Court Opinion

ID: 8593038
Source: CourtListenerOpinion
Date Created: 2022-11-23 15:55:05.792391+00
Date Added: 2024-06-11T16:54:39.946359
License: Public Domain

Whitakek, Judge,
dissenting:
After the work on this contract had been in progress five or six months, the contracting officer stopped the work on the third floors of all of the four 3-story barracks. Plaintiffs sue for damages they say they suffered as a result of the delay they say was caused thereby.

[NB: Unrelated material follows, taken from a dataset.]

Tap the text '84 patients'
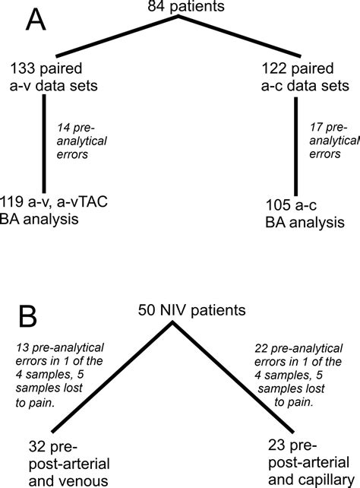(x=180, y=8)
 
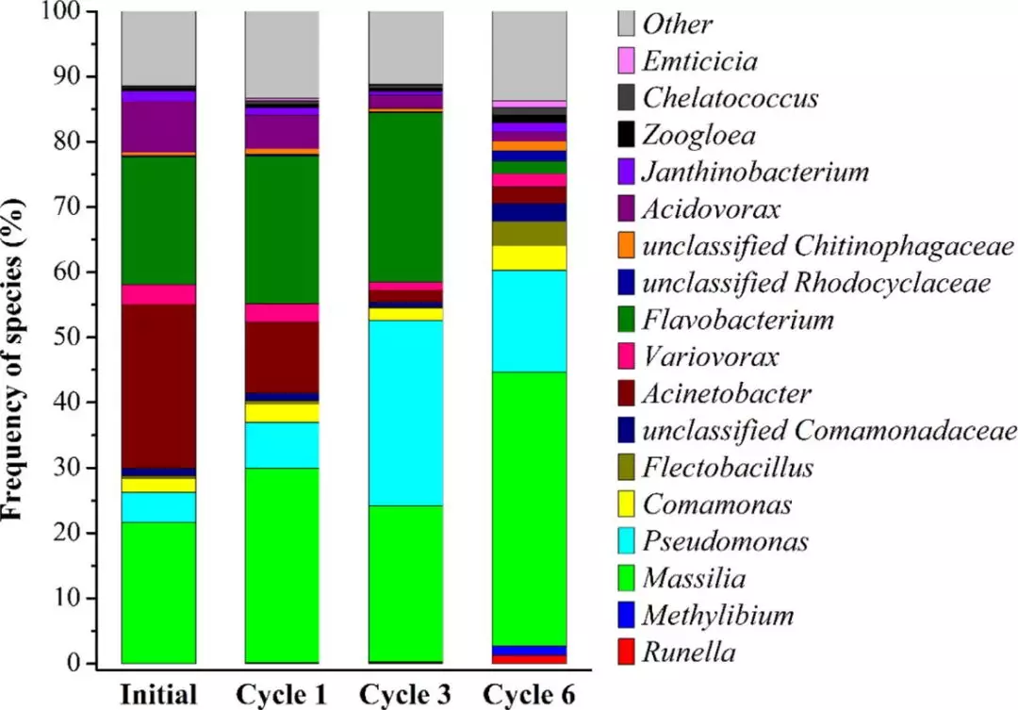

It would not seem open to question that there was a delay. The contract required plaintiff to complete the work in eleven months and twenty-six days. Both parties thought the work should and could be completed in that time, for they agreed that, if it was not, stipulated damages of $400 a day would be assessed against plaintiffs. But such damages were not to be assessed if the delay in completion had been caused by a number of enumerated causes, including acts of the Government. So, when the contractors applied for an extension of time due to the stop order and the consequent curtailed work conditions, the contracting officer granted it.
Both sides thought plaintiffs should not be required to complete within the specified time because of the delay due to the stop order.
If it be admitted that there was a delay, then the question is, were the plaintiffs hurt by it. The evidence is conflicting on this point. Defendant says that during the delay some productive work could have been and was done. It says that the weather was bad and the men took a week off from Christmas during the stop order, and that this was the cause of at least some of the delay.
*373Plaintiffs say that some productive work was done, but that most of the work was on nonessential things, just to keep the men busy, but their chief reliance is upon the interference with the orderly progress of the work. There can be no doubt that the latter seriously reduced the productivity of the labor force while the stop order was in effect. Where five buildings are to be constructed, a contractor plans to do his work in a certain sequence; for example, he erects his forms, and pours the concrete on the first building, and then moves on to the second while the concrete on the first is drying, and then on to the third and fourth, and then back to the first for pouring the second floor, and so on. Likewise, the carpenters do their work on the first to prepare for the electricians, plumbers, etc., and then move on to the next, and so on. The stop order must have seriously interfered with this orderly progress.
It would seem to follow necessarily that plaintiffs must have been damaged to some extent. They have shown what their costs were over an 18-day period. This possibly should be reduced by the week taken off during the Christmas holidays. But I cannot agree with a decision that allows plaintiffs no damages at all.